Several of the stories herein are excellent, amongst them Peter Wood’s ‘Spaceman Barbecue’. Wood manages to capture the atmosphere of science fiction written in the 1940s and 1950s. He writes the story about Hank, divorced and miserable, who one day to his surprise has a silver spaceship landing in the woods behind his trailer. The pilot in the sparkling gold space suit, Matt, finds himself stranded in a foreign world and moves in with Hank, while he awaits his rescue. Wood writes compelling about the collision between the two men’s worlds and how their meeting change them both. I liked this piece.

Another great story in my opinion is ‘The Cringle/Racket Incident’ by Jacob Druid. The story is told through a correspondence between a childcare company and a government employee (and mother) looking for a babysitter. The story is short, but the creepy details revealed in the e-mails creates a disturbing world that grows in strength throughout the pages. A very clever plot. This was a fun read.

Several of the action-driven stories in the anthology have a woman as the main character. In the story ‘Obsidianite’ by Kat Otis, Janessa replaces her pilots like other people change their socks. She travels between the stars searching for objects she can trade and make a profit on, even if it means landing beside an erupting volcano and having to face her unscrupulous ex-husband. She’s a woman who thinks on her feet and follows her instincts. A thrilling and refreshing read.

The story ‘A Game of Hold’Em’ by Wendy Sparrow plays with the classic Wild West narrative, the harsh landscape and a hero who plays to win no matter the stakes. Sparrow tells about Moses, Texan born and raised, who does business for his company on the planet Baru, and has to play a poker game against the corrupt and criminal Martice, who is law on Baru. To get contracts for his company on Baru, it would be wise to let Martice win the poker game, but when Moses arrives at the game and sees who’s dealing the cards, the game evolves in unexpected directions. This was a good read.

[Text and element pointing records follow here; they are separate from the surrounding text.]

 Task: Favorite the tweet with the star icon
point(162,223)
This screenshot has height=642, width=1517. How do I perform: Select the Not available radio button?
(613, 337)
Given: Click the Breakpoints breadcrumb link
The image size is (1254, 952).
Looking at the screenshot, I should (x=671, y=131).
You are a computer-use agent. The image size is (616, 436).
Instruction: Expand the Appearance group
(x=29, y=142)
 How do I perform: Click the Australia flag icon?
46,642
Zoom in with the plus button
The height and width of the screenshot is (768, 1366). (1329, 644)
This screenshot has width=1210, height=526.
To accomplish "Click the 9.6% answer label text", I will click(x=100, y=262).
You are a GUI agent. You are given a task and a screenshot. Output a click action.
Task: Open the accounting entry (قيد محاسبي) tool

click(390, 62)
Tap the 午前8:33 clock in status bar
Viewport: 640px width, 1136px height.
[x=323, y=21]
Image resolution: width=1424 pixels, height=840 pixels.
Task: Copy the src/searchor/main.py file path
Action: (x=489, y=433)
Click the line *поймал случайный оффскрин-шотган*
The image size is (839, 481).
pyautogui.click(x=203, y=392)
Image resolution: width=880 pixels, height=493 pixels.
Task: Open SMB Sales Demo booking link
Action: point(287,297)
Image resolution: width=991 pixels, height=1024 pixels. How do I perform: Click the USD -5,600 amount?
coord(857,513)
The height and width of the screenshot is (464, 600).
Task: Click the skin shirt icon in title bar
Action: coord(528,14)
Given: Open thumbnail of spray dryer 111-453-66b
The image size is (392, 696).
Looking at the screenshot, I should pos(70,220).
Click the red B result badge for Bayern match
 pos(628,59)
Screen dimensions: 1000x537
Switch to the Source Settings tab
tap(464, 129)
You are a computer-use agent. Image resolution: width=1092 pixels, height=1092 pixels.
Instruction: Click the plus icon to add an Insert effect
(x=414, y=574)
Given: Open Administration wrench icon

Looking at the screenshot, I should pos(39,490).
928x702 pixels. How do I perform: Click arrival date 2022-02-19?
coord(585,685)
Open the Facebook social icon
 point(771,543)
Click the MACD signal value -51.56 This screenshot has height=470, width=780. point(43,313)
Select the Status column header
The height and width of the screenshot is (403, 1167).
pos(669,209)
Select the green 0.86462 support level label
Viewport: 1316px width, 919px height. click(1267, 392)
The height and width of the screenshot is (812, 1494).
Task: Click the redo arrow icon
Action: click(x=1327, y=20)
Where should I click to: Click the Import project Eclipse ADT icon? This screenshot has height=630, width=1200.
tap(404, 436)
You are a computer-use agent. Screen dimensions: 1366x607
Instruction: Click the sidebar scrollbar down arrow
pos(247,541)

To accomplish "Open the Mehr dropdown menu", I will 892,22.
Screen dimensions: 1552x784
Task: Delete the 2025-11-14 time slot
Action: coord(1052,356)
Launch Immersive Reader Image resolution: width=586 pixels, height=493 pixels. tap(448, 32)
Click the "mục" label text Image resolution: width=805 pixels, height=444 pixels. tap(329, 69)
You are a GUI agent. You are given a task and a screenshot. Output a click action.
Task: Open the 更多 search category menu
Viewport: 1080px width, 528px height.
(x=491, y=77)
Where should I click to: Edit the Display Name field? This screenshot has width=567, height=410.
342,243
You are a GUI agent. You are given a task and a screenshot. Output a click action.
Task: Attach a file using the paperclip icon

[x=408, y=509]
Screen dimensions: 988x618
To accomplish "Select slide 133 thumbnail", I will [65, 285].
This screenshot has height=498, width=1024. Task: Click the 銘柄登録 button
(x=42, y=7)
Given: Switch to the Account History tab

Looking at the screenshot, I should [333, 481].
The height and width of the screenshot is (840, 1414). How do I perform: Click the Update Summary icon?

I feel that most of the stories in this anthology are strong and it is difficult to pick out examples as outstanding. The stories I have not mentioned here are all good reads. Several of the stories are reprints; many are written by awarded and well-established authors, but you’ll also find stories by newly emerging authors.

World Weaver Press and Bascomb James have done a good job with Far Orbit, and picked out stories that each represent a subgenre and narrative within Grand Tradition science fiction. There is the noir, the 1940s pulp, the spaceship voyages, the realistic hard science fiction, the quest story, the pirate story, the first contact, to name a few. Many of the main characters are scientists and researchers, adventurers and explorers. Many are on the wrong side of the law, and many are looking for profit.

The stories give the readers almost a vintage feeling. They don’t shy away from discussing social, political and ethical questions, but it’s not the main motif of the stories. This is pure entertainment and very refreshing to read. What I loved most was the optimistic voice throughout the book. This is one of the reasons why I always have loved science fiction from the 1940s and 1950s, and I feel the anthology manages to grasp this mode. There is both an innocence between the lines—a wonder for the unknown, and a boldness—a fearlessness in face of the unknown. Well done.

All in all, I found this collection worth while reading, well written and entertaining. I think everyone who is fan of science fiction will find a story based on own preferences here.